[File] [PATCH] Magdir/Windows Microsoft Outlook email *:PAB, *.PST *.OST

Jörg Jenderek joerg.jen.der.ek at gmx.net
Mon Jun 6 20:38:00 UTC 2022


-----BEGIN PGP SIGNED MESSAGE-----
Hash: SHA1

Hello,

some days ago i run Pirisoft ccleaner tool. It complains about file
name extension PAB. So I look for such files on my systems.

When running file command version 5.41 on such examples and related
files i get an output like:

OL2003Password.pst:             Microsoft Outlook email folder
				(>=2003)
OL2003Password2.pst:            Microsoft Outlook email folder
				(>=2003)
Outlook-hj.pst:                 Microsoft Outlook email folder
				(>=2003)
example-64bit.pst:              Microsoft Outlook email folder
				(>=2003)
mailbox.PAB:                    Microsoft Outlook email folder
				(<=2002)
outlook.pst:                    Microsoft Outlook email folder
				(<=2002)
test-ost.ost:                   Microsoft Outlook email folder
test-v15.pst:                   Microsoft Outlook email folder
test-v16.pst:                   Microsoft Outlook email folder
test-v37.pst:                   Microsoft Outlook email folder
x-fmt-248-signature-id-260.pst: Microsoft Outlook email folder
				(<=2002)
x-fmt-249-signature-id-261.pst: Microsoft Outlook email folder
				(>=2003)
x-fmt-75-signature-id-472.pab:  Microsoft Outlook email folder


Furthermore only generic mime type application/octet-stream is
shown with -i.

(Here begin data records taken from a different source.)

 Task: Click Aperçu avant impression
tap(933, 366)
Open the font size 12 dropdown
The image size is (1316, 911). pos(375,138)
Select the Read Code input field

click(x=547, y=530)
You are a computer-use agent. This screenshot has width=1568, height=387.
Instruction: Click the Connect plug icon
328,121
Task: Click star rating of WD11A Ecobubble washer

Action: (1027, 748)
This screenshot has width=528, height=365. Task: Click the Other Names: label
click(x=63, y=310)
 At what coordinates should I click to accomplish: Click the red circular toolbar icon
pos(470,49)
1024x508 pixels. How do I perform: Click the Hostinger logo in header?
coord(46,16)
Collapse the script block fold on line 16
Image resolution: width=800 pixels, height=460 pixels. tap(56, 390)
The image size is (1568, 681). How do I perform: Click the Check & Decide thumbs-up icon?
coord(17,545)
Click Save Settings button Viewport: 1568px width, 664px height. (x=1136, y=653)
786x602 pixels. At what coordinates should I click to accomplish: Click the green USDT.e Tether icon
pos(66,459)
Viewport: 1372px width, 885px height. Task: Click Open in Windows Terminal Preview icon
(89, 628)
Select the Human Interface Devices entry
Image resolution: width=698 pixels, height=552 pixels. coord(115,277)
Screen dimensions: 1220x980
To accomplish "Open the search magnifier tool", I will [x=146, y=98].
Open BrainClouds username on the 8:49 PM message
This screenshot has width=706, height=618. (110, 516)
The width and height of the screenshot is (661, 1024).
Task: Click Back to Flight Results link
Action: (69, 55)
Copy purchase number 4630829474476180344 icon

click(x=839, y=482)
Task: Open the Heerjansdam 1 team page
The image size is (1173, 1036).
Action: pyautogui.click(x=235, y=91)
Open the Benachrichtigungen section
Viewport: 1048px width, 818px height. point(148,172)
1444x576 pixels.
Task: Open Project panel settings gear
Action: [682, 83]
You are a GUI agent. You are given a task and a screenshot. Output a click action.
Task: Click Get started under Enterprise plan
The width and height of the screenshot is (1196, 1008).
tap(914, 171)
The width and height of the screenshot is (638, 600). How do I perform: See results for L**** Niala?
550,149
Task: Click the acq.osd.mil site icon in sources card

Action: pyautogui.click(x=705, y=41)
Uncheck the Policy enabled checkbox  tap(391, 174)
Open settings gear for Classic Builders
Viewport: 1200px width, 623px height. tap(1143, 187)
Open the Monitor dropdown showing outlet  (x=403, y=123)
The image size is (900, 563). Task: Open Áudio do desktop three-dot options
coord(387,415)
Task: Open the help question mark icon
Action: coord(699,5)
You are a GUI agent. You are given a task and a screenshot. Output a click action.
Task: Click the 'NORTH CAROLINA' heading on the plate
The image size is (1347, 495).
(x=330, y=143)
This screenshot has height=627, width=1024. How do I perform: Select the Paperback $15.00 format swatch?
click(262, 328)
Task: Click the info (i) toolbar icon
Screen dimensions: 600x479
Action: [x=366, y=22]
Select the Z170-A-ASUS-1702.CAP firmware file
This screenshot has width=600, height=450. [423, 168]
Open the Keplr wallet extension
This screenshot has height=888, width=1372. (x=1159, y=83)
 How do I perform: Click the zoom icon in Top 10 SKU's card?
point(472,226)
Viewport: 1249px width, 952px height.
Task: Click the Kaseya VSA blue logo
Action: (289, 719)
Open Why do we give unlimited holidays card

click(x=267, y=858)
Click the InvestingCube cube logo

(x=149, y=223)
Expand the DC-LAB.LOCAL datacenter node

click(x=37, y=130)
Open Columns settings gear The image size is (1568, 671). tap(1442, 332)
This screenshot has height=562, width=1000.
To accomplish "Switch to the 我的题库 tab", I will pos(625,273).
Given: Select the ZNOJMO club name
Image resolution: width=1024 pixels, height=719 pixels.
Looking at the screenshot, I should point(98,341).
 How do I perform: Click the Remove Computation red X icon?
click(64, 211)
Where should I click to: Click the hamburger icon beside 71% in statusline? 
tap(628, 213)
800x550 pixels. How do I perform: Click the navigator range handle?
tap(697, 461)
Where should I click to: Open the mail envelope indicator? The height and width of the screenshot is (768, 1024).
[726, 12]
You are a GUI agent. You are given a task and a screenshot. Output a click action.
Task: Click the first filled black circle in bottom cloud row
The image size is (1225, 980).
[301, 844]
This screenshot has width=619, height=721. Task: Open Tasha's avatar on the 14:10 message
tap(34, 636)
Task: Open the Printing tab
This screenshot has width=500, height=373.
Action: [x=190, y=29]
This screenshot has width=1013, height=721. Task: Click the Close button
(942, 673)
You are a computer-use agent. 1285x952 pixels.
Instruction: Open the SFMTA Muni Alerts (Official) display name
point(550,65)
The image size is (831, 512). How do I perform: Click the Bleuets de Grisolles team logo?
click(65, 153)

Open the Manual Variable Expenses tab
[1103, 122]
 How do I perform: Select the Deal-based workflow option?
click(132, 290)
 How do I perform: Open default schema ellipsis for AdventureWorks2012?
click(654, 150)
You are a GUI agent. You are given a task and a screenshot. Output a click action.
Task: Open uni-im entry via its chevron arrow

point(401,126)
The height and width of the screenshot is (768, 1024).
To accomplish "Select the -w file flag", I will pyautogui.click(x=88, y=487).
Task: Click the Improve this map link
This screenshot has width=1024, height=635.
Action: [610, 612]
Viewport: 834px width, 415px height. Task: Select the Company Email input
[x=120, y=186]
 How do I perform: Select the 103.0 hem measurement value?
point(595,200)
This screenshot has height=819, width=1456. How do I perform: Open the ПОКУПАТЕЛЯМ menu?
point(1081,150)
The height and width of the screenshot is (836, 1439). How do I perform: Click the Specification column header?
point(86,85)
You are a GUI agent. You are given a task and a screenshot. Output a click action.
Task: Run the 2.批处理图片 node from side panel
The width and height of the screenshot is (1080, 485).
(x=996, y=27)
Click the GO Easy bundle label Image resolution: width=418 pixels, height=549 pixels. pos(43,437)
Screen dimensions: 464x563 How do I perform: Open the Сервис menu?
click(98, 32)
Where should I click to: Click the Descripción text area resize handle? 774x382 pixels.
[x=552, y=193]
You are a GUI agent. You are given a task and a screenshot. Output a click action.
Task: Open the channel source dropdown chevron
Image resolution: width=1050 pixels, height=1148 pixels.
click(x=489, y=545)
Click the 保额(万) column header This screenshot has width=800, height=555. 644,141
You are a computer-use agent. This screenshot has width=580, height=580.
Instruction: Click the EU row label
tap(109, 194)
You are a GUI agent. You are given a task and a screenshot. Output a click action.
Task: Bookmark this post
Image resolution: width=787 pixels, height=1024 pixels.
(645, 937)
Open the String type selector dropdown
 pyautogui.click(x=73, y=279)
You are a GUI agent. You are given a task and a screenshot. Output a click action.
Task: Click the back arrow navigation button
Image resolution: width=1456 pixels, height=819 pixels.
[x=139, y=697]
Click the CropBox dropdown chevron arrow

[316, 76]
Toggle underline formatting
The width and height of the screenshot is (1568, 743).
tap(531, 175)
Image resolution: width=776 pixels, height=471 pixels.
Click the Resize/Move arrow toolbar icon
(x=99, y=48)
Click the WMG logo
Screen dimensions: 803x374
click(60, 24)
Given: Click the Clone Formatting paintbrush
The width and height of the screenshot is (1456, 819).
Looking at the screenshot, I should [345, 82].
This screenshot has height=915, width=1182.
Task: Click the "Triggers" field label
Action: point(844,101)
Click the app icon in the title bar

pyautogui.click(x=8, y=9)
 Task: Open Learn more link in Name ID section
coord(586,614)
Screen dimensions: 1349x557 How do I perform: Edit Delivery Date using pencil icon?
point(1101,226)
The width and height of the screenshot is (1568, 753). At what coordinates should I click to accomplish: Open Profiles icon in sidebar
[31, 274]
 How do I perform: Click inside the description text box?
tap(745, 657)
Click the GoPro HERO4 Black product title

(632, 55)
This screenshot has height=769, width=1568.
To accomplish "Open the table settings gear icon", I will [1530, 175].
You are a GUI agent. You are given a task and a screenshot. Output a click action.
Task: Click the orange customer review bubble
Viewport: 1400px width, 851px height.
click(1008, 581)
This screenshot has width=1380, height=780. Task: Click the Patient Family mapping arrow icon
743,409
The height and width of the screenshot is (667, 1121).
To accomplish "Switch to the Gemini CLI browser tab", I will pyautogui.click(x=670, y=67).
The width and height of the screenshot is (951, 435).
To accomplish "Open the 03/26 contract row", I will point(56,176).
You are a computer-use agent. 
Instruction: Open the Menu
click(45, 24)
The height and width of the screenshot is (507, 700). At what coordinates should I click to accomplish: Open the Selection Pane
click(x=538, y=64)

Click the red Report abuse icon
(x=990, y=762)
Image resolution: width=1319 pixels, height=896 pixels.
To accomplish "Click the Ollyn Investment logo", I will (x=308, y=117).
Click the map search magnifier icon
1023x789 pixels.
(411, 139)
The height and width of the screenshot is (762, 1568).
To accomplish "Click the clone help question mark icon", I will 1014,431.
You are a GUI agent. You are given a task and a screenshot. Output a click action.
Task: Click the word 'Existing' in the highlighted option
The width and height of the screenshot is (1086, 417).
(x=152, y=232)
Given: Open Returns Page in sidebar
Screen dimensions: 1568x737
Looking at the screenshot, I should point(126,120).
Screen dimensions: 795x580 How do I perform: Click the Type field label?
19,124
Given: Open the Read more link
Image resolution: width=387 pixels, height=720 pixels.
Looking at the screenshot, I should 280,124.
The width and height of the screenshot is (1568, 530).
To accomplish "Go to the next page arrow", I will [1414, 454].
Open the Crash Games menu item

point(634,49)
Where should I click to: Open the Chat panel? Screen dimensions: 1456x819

With option --extension only 3 byte sequence ??? is
shown.

For comparison reason i run the file format identification utility
TrID ( See https://mark0.net/soft-trid-e.html).
Most PAB examples are described as "Microsoft Personal Address Book"
by pab.trid.xml. The PST examples marked with ">=2003" are described
first as "Microsoft Outlook Personal Folder (Unicode)" by
pst-unicode.trid.xml. The PST examples marked with "<=2002" are
described only as "Microsoft OutLook Personal Folder (ANSI)" by
pst.trid.xml. The OST example is described as "Outlook Exchange
Offline Storage" by ost.trid.xml (See appended trid-v-outlook.txt.gz)
.

For comparison reason i also run the file format identification
utility DROID ( See https://sourceforge.net/projects/droid/).
This does not identify real PAB examples like mailbox.PAB as
"Microsoft Outlook Personal Address Book" by PUID x-fmt/75 because at
offset 8 the wMagicClient as 2-byte string is BA and not AB like in
x-fmt-75-signature-id-472.pab. So this seems here to be a swap change
bug. For PST samples it uses the same names as TrID. It shows also
under version year ranges. The ANSI variant is described by PUID
x-fmt/248 and an additional 1997-2002, whereas for the Unicode the
range 2003-2007 is shown by PUID x-fmt/249. So here we get also the
year information that is also shown by file command. Samples with
unlikely or maybe not existing versions like test-v16.pst and
test-v37.pst are not recognized. The OST example is not recognized
(See appended droid-outlook.csv.gz).

Luckily DROID and TrID with -v option shows a related URL and used
file name extensions. With this information i was able to find a
page about Personal Folder File on file formats archive team web
site. There a link to official Microsoft description [MS-PST].pdf
is mentioned. And also unofficial PFF format specification is
listed as "Personal Folder File (PFF) format.pdf".
That informations are now expressed by additional comment lines
inside Magdir/Windows like:
# URL:		http://fileformats.archiveteam.org/
#		wiki/Personal_Folder_File
# Reference:	https://interoperability.blob.core.windows.net/files/
#		MS-PST/%5bMS-PST%5d.pdf
#		http://mark0.net/download/triddefs_xml.7z
#		defs/p/pab.trid.xml
#		defs/p/pst.trid.xml
#		defs/p/pst-unicode.trid.xml
#		defs/o/ost.trid.xml

The description happens inside  Magdir/Windows by lines like:
 0	lelong	0x4E444221	Microsoft Outlook email folder
 >10	leshort	0x0e		(<=2002)
 >10	leshort	0x17		(>=2003)

After the test of starting 4 byte dwMagic !BDN the describing text is
shown. By next 2 lines for two versions 14 and 23 year information is
shown. These 2 version seems to be the common one. Then for unusual
versions like example-v15.pst nothing year information is shown.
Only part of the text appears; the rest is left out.